- [Cosa fare]
a. Puoi citare alla lettera il passo del testo su Camus e Nietzsche che va da "L’intento di questo" fino a "nichilismo e dell’assurdo."?
b. Nel testo su Camus e Nietzsche, come riscriveresti in forma più breve il paragrafo che comincia con "L’intento di questo contributo", conservandone i fatti principali?
c. Come riassumeresti il testo su Camus e Nietzsche in due frasi?

== Brano scelto

L’assurdo di Camus e Nietzsche
L’assurdo di Camus e Nietzsche
Mar 22Il Mito di Sisifo è da leggersi come un prezioso scrigno di prorompenti quesiti filosofici: è una delle opere più celebri insieme al romanzo Lo straniero e al saggio L’uomo in rivolta di Albert Camus, scrittore e studioso vicino, a volte polemicamente, alla corrente dell’esistenzialismo.
L’intento di questo contributo è suscitare una riflessione sul pensiero camusiano al fine di individuarne gli elementi di comunanza con l’imponente filosofia nietzscheana, i quali, a mio modesto avviso, sembrano essere più di quelli riconosciuti apertamente dallo stesso Camus. Il primo parallelismo tra i due è quello che si muove lungo la linea del nichilismo e dell’assurdo.

====
== Voci fornite

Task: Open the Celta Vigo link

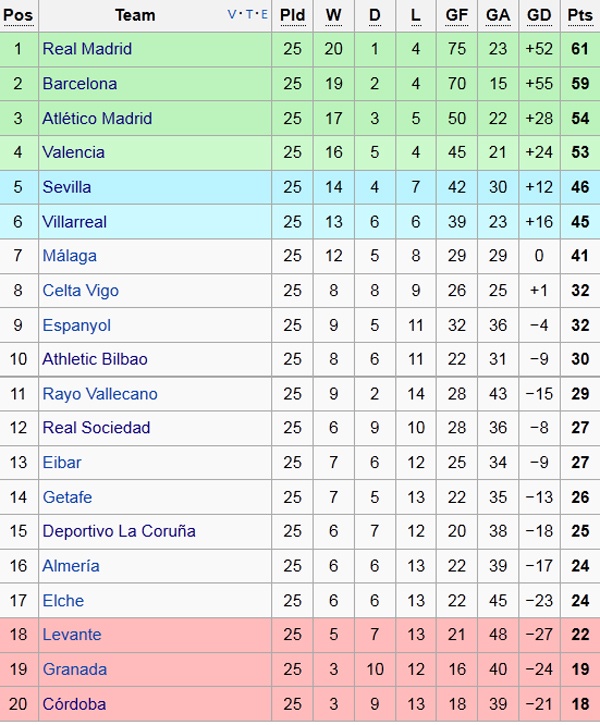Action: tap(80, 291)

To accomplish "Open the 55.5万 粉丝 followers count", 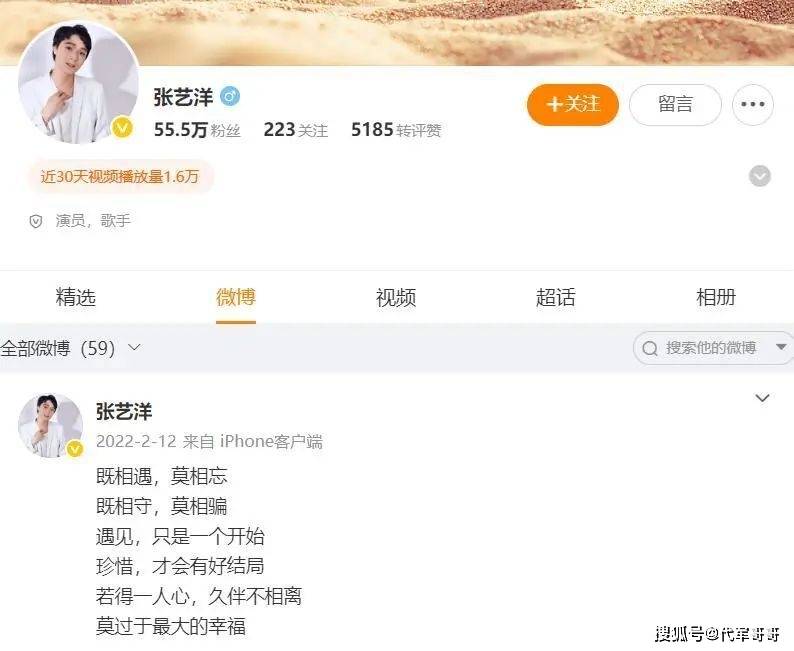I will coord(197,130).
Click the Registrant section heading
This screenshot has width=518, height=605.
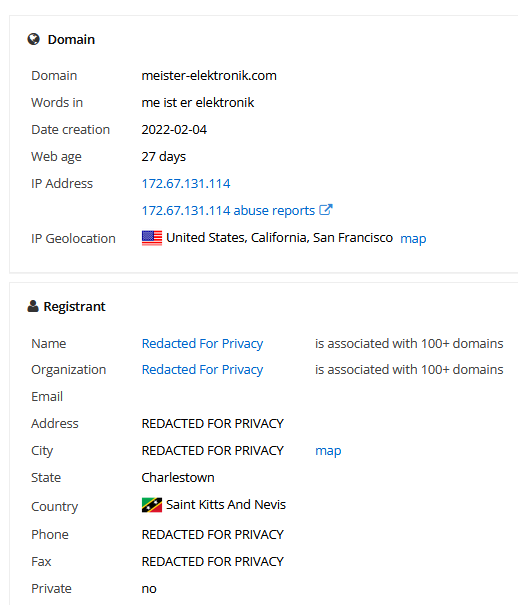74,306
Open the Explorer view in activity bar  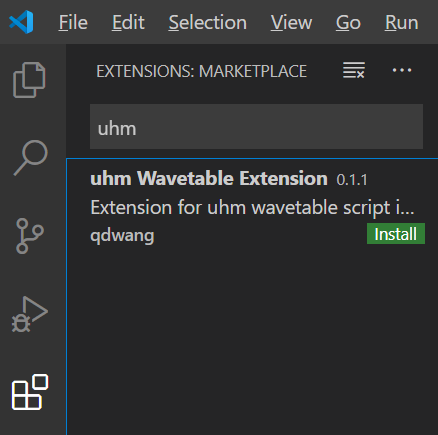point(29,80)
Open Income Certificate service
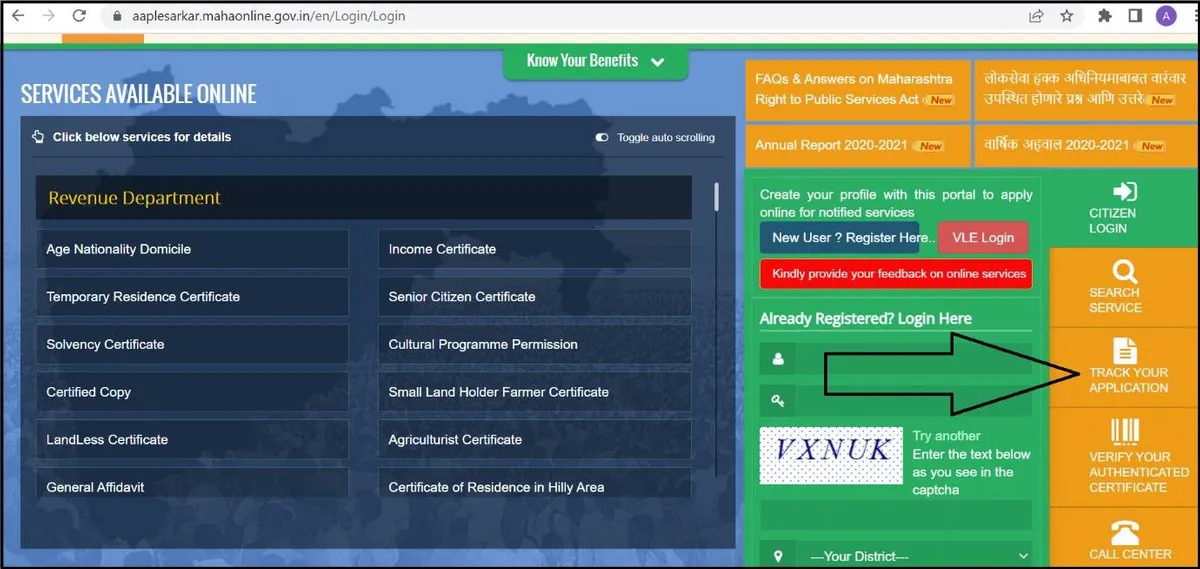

====

- [Le soluzioni]
a.
L’intento di questo contributo è suscitare una riflessione sul pensiero camusiano al fine di individuarne gli elementi di comunanza con l’imponente filosofia nietzscheana, i quali, a mio modesto avviso, sembrano essere più di quelli riconosciuti apertamente dallo stesso Camus. Il primo parallelismo tra i due è quello che si muove lungo la linea del nichilismo e dell’assurdo.

b. Il contributo vuole stimolare una riflessione sul pensiero di Camus per individuare i punti in comune con la filosofia di Nietzsche. Secondo l'autore, questi punti sono più numerosi di quelli che Camus stesso ha riconosciuto apertamente. Il primo parallelismo riguarda il nichilismo e l'assurdo.

c. Il mito di Sisifo è presentato come una delle opere più celebri di Albert Camus, insieme a Lo straniero e a L’uomo in rivolta, e Camus viene descritto come vicino, a volte polemicamente, all'esistenzialismo. L'autore intende individuare gli elementi comuni tra il pensiero di Camus e la filosofia di Nietzsche, a suo avviso più numerosi di quelli riconosciuti apertamente da Camus, a partire dal parallelismo su nichilismo e assurdo.